As has been noted on more than one occasion in these pages, concentrating too much of the creative process in one person can result in a production that lacks the balancing insights and suggestions so vitally needed to fully flesh out a promising idea.
This is especially true, it seems, in comedies—so many of the cinema’s vrai howlers have had the benefit of at least two writers while many hit sitcoms engage a team of jokesmiths and use their combined talents to tickle viewers’ funny bones week in and week out.
In the case of director/writer/producer/editor/star Paul Gordon’s tale of a man of letters reinventing himself as a purveyor of “organic, mostly vegetarian” food cart fare, the opening scenes offer hope for all kinds of humour ahead, but—like the later description of vegan cookies—doesn’t have enough flavouring to whet the appetite for more.

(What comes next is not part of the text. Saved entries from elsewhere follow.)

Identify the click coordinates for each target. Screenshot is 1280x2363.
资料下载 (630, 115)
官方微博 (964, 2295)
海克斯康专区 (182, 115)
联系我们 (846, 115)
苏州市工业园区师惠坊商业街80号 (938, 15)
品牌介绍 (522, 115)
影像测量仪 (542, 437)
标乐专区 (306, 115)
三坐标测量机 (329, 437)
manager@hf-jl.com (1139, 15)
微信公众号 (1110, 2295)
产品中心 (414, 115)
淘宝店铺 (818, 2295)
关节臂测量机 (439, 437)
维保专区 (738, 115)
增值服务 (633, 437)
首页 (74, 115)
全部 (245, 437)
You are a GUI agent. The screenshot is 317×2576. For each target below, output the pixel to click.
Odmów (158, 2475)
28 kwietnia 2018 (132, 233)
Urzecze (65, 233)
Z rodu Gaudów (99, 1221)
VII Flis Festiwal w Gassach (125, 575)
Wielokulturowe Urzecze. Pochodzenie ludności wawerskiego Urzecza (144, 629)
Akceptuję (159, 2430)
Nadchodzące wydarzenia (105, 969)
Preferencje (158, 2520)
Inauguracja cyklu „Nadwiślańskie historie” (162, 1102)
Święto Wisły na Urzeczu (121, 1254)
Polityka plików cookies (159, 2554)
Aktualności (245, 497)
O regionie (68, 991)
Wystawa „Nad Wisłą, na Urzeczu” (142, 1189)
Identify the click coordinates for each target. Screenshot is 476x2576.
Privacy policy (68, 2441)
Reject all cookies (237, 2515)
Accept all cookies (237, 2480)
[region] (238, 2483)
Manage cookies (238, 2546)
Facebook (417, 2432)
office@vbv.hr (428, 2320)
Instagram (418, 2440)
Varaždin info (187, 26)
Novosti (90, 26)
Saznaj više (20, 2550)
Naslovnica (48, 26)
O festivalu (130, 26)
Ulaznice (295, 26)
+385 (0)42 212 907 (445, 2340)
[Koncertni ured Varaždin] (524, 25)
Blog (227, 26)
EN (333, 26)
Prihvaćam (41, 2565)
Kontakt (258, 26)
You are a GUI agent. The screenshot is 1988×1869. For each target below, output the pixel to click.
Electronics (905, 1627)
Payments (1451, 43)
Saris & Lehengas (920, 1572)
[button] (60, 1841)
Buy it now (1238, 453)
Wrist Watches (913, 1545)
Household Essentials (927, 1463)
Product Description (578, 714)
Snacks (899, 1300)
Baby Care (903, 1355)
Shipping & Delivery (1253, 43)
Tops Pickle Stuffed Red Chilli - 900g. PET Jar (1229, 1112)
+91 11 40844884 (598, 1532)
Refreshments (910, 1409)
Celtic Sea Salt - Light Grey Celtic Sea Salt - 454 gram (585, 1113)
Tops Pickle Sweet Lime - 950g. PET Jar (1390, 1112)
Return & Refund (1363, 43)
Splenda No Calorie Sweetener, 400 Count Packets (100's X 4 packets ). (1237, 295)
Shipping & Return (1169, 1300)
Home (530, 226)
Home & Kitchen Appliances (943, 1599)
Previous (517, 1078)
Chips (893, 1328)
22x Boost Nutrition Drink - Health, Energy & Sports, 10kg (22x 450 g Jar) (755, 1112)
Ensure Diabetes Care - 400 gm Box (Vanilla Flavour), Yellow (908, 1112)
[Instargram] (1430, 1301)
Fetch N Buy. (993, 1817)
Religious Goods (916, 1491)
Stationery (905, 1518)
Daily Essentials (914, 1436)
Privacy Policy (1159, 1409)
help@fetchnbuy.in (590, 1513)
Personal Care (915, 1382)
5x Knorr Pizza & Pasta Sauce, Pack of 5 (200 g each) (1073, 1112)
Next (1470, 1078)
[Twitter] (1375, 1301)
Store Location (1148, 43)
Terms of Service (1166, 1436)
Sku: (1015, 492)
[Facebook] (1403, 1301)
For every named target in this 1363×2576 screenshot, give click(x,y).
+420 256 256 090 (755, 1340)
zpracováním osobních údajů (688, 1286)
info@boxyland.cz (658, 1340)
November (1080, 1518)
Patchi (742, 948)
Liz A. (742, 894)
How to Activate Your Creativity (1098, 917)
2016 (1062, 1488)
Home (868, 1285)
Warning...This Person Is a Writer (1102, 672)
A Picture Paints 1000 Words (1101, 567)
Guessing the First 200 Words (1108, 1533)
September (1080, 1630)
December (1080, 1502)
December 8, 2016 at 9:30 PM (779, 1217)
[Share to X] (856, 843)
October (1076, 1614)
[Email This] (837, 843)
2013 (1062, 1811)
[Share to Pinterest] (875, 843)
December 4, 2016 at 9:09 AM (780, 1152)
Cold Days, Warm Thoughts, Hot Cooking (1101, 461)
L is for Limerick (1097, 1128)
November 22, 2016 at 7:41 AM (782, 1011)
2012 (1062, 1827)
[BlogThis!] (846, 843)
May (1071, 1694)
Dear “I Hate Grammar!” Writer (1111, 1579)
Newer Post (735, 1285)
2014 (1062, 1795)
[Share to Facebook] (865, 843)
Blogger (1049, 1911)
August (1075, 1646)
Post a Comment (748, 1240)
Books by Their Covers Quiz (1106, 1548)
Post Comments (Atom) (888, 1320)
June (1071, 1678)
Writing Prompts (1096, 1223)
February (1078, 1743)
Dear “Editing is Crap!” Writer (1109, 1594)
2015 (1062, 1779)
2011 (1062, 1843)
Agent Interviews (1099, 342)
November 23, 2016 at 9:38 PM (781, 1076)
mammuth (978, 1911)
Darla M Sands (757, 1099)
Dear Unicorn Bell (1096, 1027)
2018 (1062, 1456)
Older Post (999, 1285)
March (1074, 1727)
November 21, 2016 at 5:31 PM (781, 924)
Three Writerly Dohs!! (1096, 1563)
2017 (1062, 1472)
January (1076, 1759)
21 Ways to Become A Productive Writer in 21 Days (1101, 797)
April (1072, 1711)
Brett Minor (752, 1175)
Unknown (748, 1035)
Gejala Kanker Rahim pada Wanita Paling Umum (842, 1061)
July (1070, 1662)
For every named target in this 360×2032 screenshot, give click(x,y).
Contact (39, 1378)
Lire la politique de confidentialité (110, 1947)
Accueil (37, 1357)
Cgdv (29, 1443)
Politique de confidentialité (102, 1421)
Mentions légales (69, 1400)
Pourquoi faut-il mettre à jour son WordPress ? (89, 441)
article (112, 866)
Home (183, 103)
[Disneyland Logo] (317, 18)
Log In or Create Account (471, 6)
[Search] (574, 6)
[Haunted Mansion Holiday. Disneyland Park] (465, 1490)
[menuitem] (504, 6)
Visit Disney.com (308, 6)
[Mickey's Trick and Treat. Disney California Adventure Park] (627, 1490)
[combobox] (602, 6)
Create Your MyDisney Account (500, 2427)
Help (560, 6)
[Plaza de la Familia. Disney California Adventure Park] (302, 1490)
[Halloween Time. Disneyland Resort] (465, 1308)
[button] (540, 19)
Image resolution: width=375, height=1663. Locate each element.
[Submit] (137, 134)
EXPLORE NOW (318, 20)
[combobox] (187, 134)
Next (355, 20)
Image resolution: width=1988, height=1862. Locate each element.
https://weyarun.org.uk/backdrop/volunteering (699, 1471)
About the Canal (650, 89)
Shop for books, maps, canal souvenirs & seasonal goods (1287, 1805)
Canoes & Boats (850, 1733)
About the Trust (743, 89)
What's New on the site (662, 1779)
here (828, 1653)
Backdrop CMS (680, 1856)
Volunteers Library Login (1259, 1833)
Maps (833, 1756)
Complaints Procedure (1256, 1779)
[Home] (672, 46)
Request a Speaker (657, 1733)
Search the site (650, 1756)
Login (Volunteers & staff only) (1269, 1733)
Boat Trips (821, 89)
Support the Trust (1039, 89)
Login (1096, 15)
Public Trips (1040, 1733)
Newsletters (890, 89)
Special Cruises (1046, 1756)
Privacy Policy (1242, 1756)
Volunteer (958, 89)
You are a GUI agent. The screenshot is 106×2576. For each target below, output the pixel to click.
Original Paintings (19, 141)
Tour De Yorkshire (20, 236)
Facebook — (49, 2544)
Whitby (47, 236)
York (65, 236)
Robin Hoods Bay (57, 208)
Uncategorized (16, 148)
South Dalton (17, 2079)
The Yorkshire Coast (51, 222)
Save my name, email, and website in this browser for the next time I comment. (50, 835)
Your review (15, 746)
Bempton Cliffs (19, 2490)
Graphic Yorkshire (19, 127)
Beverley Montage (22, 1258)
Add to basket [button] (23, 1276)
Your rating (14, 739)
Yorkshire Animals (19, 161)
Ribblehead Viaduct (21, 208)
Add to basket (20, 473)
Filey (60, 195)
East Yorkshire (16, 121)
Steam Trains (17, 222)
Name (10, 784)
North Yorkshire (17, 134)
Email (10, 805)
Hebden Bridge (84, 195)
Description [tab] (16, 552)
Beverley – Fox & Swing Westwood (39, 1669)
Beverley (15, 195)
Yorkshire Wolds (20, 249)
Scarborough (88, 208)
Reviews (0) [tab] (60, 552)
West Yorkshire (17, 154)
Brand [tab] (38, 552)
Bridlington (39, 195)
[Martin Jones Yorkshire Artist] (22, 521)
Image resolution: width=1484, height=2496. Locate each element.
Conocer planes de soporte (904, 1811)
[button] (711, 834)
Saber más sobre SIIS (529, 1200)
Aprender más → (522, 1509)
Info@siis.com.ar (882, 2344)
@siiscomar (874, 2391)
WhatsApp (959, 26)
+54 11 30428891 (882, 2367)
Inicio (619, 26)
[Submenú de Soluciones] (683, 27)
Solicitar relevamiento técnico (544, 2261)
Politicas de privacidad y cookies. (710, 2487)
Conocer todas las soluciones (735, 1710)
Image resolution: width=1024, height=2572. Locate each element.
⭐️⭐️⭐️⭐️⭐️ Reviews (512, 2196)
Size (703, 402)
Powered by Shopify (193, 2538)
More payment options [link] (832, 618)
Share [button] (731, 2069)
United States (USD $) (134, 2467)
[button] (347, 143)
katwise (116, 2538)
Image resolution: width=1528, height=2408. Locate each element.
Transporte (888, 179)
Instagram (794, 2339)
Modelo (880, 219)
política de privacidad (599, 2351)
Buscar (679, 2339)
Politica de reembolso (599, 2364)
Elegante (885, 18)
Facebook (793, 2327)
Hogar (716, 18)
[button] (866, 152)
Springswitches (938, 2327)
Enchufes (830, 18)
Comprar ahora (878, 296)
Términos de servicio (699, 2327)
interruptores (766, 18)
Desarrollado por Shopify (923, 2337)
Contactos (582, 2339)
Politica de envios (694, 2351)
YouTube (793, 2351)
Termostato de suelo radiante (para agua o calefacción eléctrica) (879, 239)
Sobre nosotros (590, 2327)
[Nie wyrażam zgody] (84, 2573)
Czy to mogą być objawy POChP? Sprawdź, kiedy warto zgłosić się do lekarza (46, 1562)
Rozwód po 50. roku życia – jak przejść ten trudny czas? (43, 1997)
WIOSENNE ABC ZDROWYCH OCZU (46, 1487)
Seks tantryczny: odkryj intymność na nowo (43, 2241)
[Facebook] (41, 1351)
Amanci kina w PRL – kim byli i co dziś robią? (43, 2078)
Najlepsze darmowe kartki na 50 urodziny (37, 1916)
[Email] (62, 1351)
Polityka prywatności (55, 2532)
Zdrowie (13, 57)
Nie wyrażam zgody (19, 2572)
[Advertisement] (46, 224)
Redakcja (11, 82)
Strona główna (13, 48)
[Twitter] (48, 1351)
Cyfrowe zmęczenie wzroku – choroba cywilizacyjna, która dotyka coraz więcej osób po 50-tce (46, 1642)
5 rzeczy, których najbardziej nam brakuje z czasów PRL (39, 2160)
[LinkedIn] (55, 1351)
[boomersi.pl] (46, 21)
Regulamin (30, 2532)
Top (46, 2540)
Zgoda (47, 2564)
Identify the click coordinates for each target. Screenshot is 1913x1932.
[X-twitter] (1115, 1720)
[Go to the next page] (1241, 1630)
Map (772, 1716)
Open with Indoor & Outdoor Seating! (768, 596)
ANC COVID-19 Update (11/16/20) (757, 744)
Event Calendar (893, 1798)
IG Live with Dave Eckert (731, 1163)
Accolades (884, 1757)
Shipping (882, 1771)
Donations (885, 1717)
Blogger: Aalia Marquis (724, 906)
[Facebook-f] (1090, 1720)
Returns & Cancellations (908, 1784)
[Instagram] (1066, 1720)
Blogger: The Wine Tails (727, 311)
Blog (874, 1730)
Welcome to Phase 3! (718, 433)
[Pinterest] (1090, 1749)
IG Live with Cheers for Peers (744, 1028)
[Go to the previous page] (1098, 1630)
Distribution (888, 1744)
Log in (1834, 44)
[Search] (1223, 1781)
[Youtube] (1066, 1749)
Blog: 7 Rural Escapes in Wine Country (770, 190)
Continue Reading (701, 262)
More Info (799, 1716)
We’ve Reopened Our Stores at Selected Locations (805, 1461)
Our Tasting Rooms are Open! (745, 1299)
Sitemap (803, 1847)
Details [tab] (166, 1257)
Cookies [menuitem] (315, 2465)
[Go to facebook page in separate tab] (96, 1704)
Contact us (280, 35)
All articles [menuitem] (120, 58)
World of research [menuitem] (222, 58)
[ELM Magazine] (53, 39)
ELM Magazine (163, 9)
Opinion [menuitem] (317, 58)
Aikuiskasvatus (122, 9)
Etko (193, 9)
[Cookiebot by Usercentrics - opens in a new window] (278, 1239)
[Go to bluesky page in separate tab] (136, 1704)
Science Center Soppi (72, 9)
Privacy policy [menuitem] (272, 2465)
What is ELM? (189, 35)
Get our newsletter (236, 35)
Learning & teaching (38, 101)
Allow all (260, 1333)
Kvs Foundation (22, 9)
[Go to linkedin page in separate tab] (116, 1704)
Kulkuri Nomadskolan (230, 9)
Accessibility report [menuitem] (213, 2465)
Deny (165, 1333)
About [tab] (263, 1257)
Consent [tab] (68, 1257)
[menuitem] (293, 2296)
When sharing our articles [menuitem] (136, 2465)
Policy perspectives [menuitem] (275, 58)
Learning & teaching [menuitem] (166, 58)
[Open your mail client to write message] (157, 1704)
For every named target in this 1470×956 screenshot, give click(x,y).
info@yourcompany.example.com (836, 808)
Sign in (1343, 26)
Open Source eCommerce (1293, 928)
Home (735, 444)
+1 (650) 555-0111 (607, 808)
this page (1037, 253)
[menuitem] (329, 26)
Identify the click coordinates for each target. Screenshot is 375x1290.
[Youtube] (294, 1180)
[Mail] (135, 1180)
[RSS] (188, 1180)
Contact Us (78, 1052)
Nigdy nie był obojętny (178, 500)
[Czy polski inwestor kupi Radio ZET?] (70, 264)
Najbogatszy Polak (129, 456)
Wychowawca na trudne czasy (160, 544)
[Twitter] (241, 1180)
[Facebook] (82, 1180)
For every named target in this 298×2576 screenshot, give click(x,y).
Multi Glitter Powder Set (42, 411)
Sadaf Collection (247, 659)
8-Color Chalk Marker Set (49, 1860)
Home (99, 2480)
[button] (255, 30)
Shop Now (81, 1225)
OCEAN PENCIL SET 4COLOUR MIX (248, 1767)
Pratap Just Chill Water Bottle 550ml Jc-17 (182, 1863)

Very like his central character, Bill, Gordon gradually pushes his audience to the exits due largely to a shortage of believability as the film’s situations, attitudes and actions of his too black-and-white characters unfold.
Curiously, the highlight was the recitation of the poem, “Chasm,” and its miserable alliteration stemming from bruised, bouncing buttocks. Tellingly, Bill’s comment, “the humour didn’t jump right out at you” to his astonished date (Liz Fisher gallantly worked her way through the one-dimensional personality) unwittingly summed up these proceedings in a nutshell. No one was convincingly able to “take life by the sac.”
Losing first principles—as witness abandoning healthy eats for unregulated wieners as the solitary upright fell to its lowest tone—only to suddenly reclaim and embrace betrayals past, gave the ending a false front in search of a pay-off gag that never came.